Ottawa may extend forest products programs
Ottawa may extend programs designed to help the forest products industry innovate and adjust to challenges that have eliminated thousands of jobs.
MONTREAL: Ottawa may extend programs designed to help the forest products industry innovate and adjust to challenges that have eliminated thousands of jobs, Natural Resources Minister Joe Oliver said.
“There may be continuation of some programs that currently exist,” the Toronto MP told reporters during Paper Week in Montreal.
The Conservative government has spent more than $1.5 billion on the industry over the last five years, mainly by encouraging renewable energy projects that have created more than 200 megawatts of electricity.

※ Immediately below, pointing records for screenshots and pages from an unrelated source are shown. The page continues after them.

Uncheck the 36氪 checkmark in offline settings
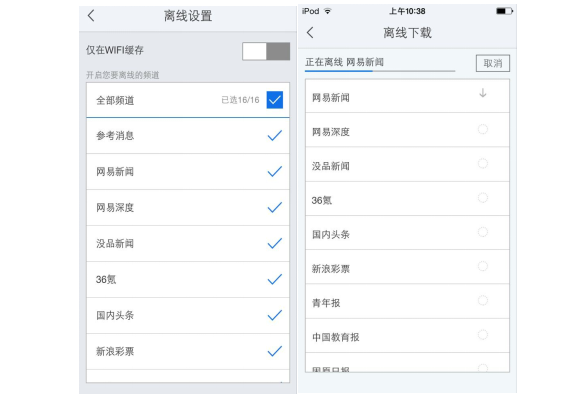click(275, 279)
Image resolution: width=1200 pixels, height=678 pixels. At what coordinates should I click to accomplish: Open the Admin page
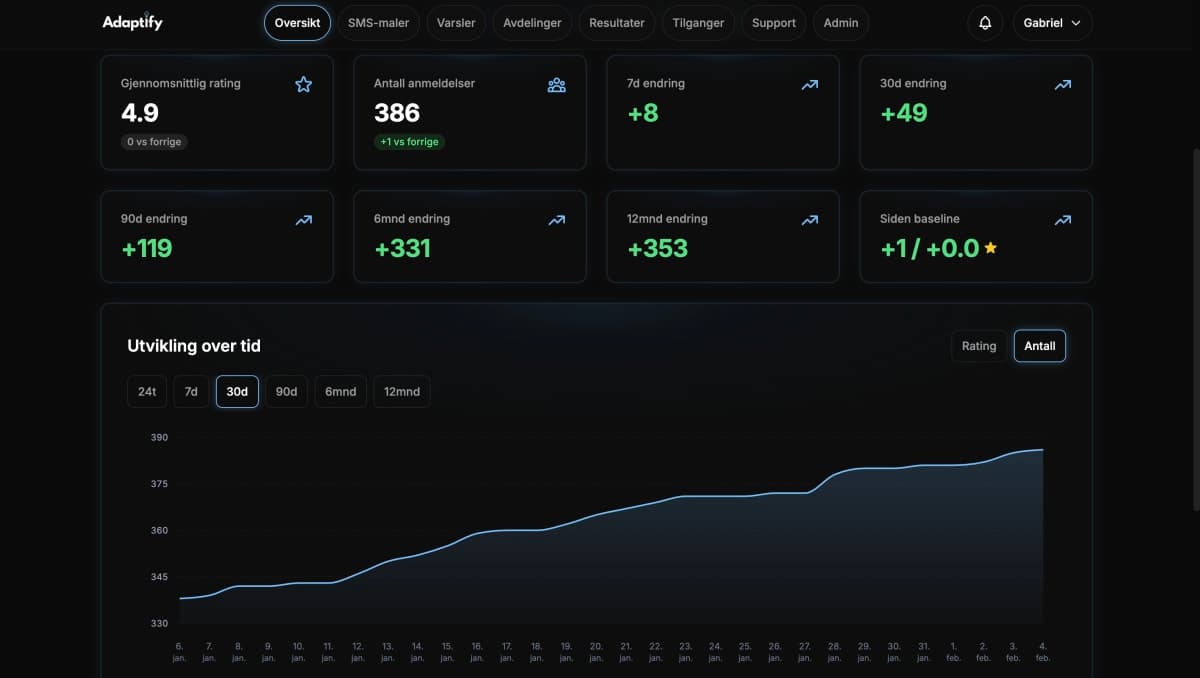pos(840,23)
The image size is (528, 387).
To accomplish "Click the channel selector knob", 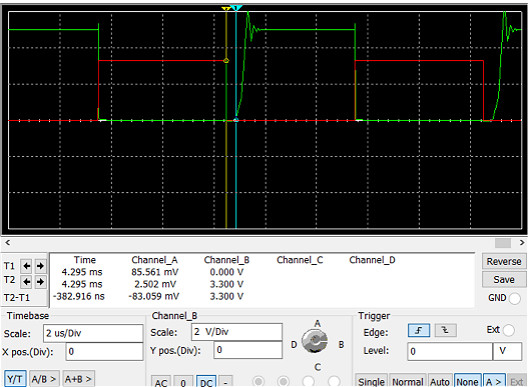I will point(315,341).
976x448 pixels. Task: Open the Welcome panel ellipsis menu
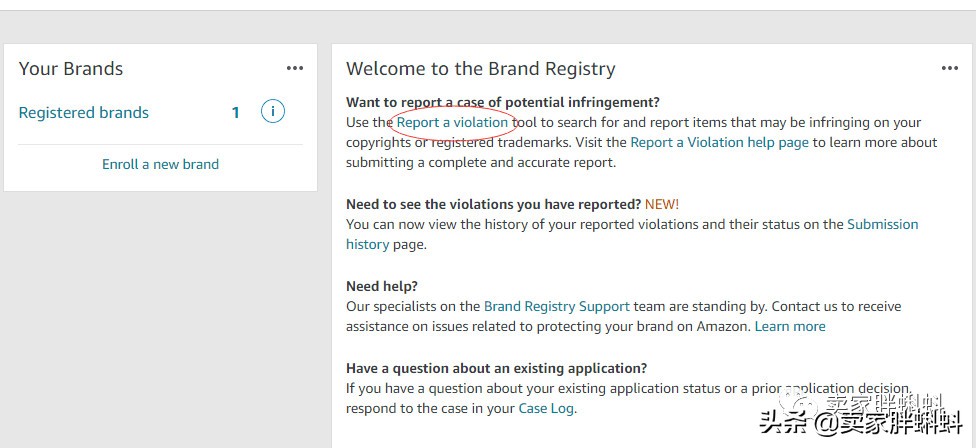tap(949, 68)
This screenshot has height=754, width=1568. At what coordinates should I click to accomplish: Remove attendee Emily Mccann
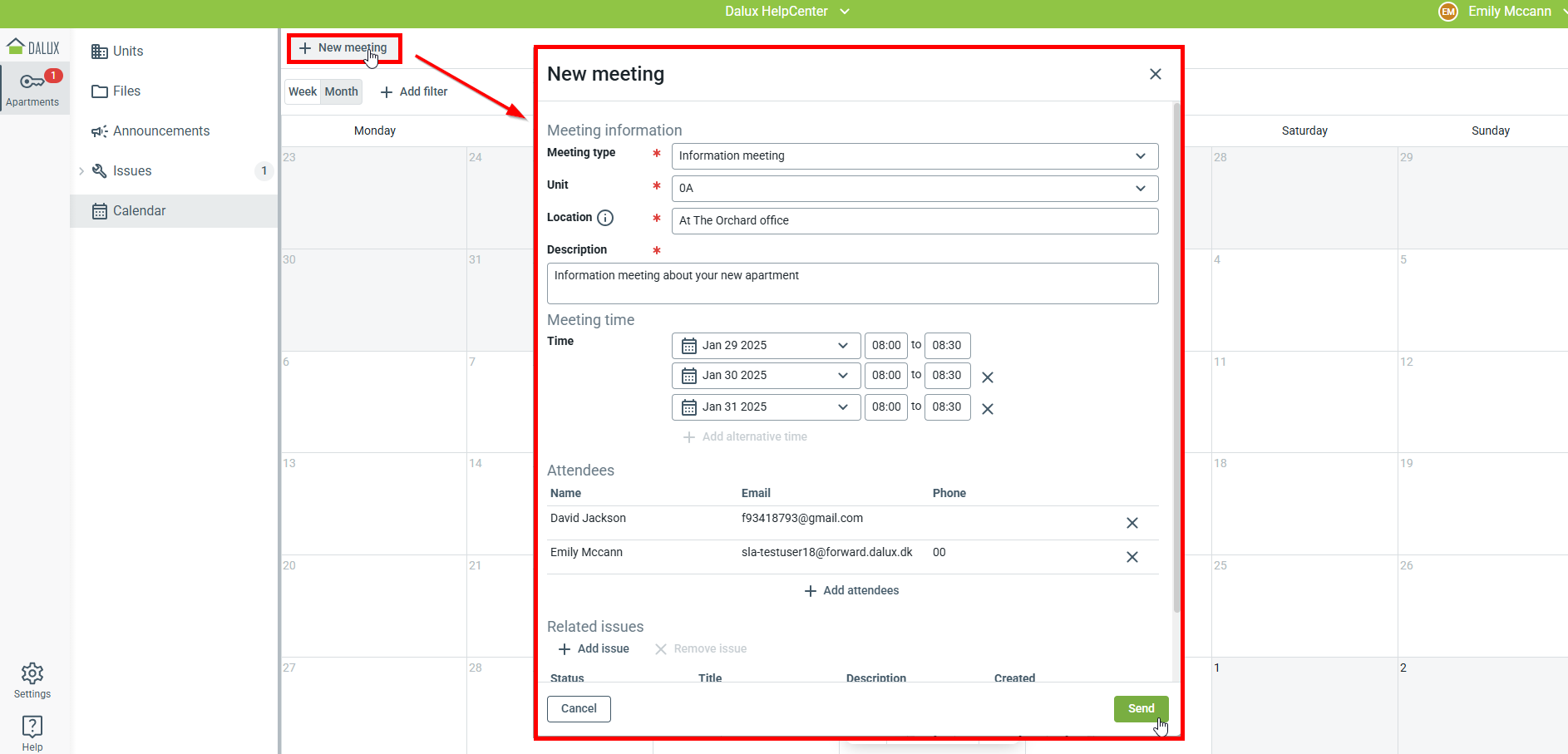[1132, 557]
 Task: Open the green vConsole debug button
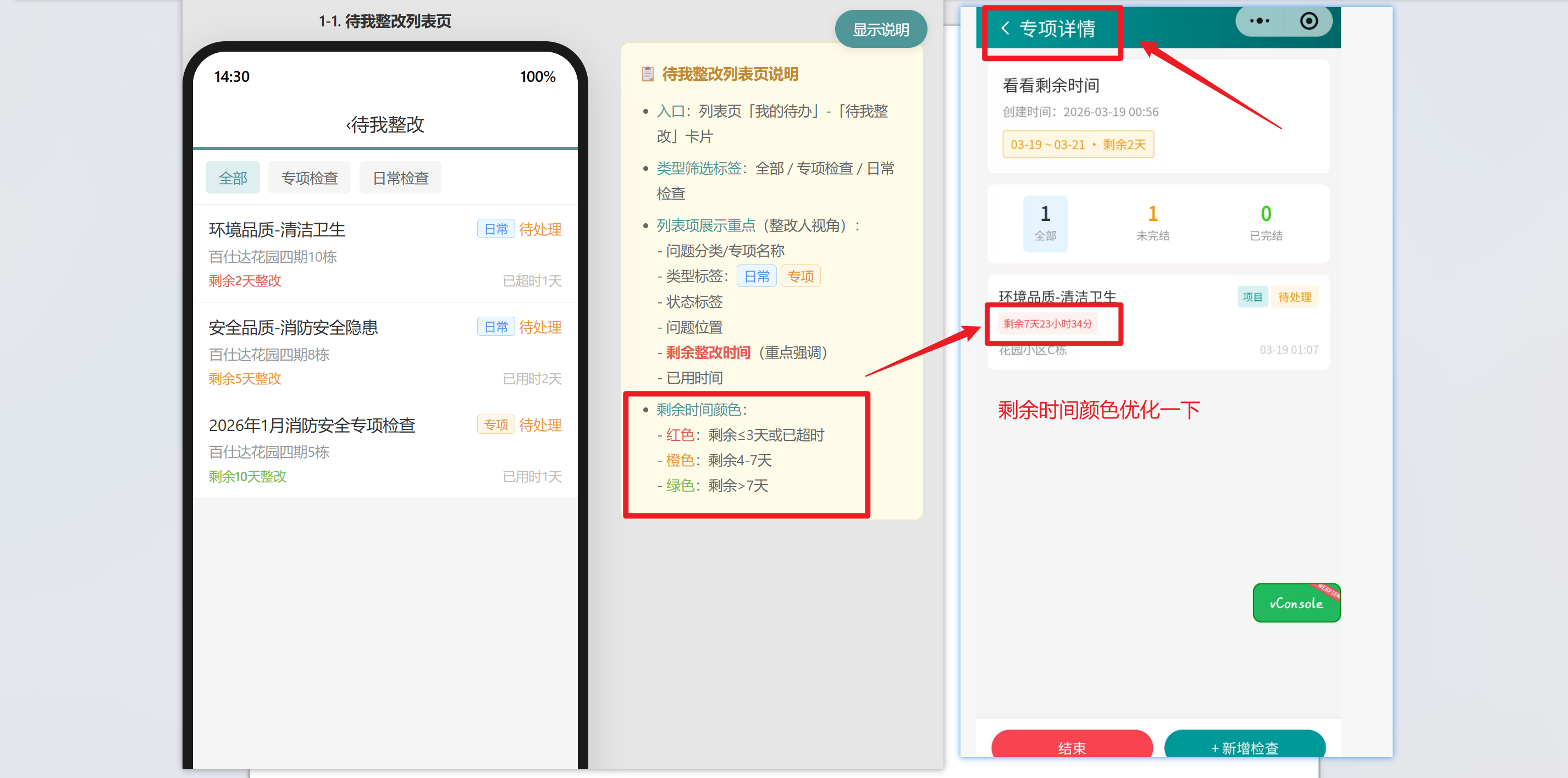(1296, 603)
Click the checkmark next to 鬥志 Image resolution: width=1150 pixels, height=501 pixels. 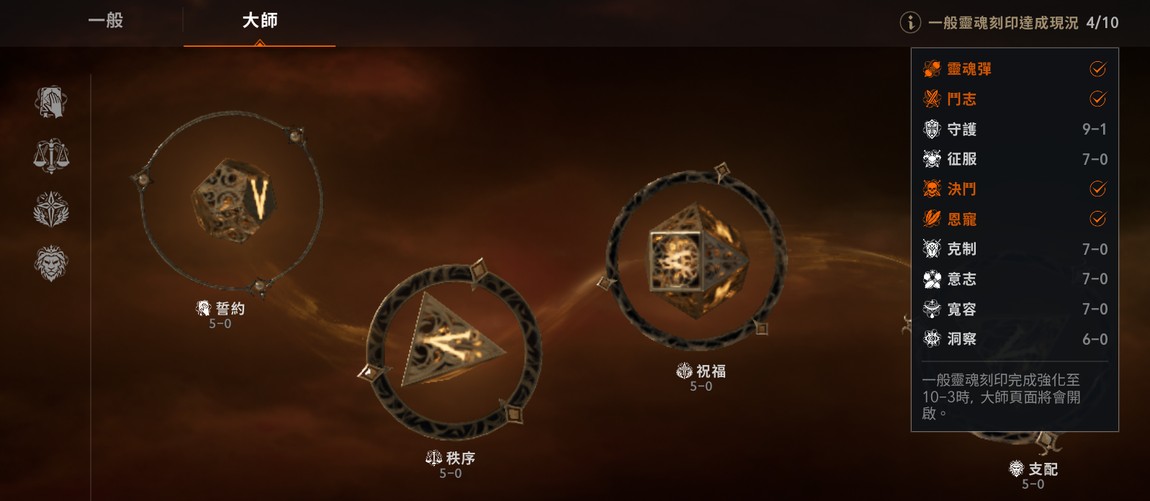click(x=1098, y=98)
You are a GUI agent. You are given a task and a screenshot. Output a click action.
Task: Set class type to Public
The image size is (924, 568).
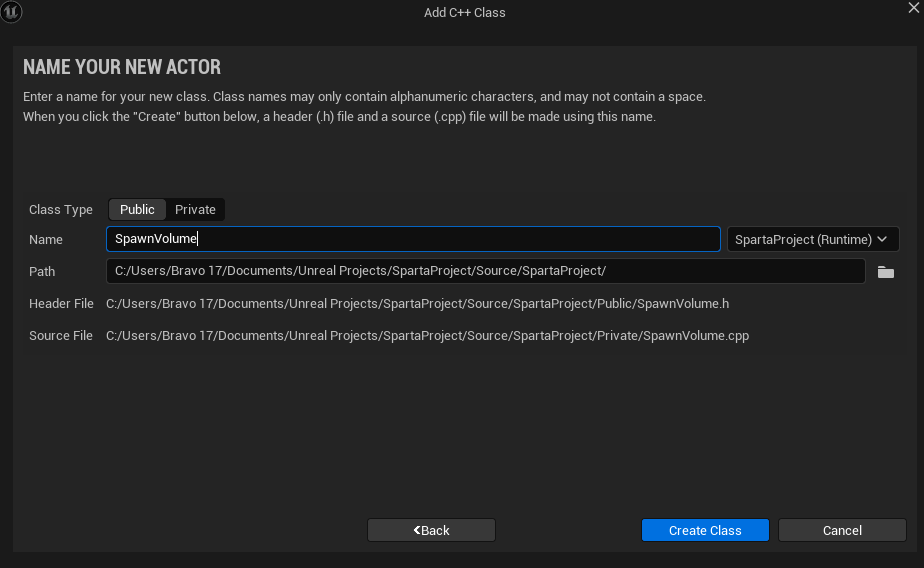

Oliver said additional support could be provided, but declined to identify programs or say if any money will be included in the coming budget, expected in March.
He said the government has to balance any support with its goal of reducing its deficit.
“We will continue to be supportive in a concrete financial way (but) we have to balance the support with the need for a responsible fiscal approach.”
Some delegates to the convention said the industry needs tax credits and other forms of financial assistance to support private investment in new technologies.
The minister said the forestry industry is important to Canada, contributing $22.5 billion to the country’s gross domestic product in 2010.
He said exports have almost recovered from a 25% decline between 2008 and 2009.
“We should not underestimate the sector’s resilience, the excellence of our forest products and the continuing importance for Canada’s economy,” he said.
The forest industry has been battered by declining demand for paper, the crash of the US housing market and the rise of the Canadian dollar.
China has absorbed some of the demand, increasing its wood imports five-fold since 2007. Increasing Asian demand is a way to reduce the dependence on the US market, which consumes about two-thirds of Canadian forestry output.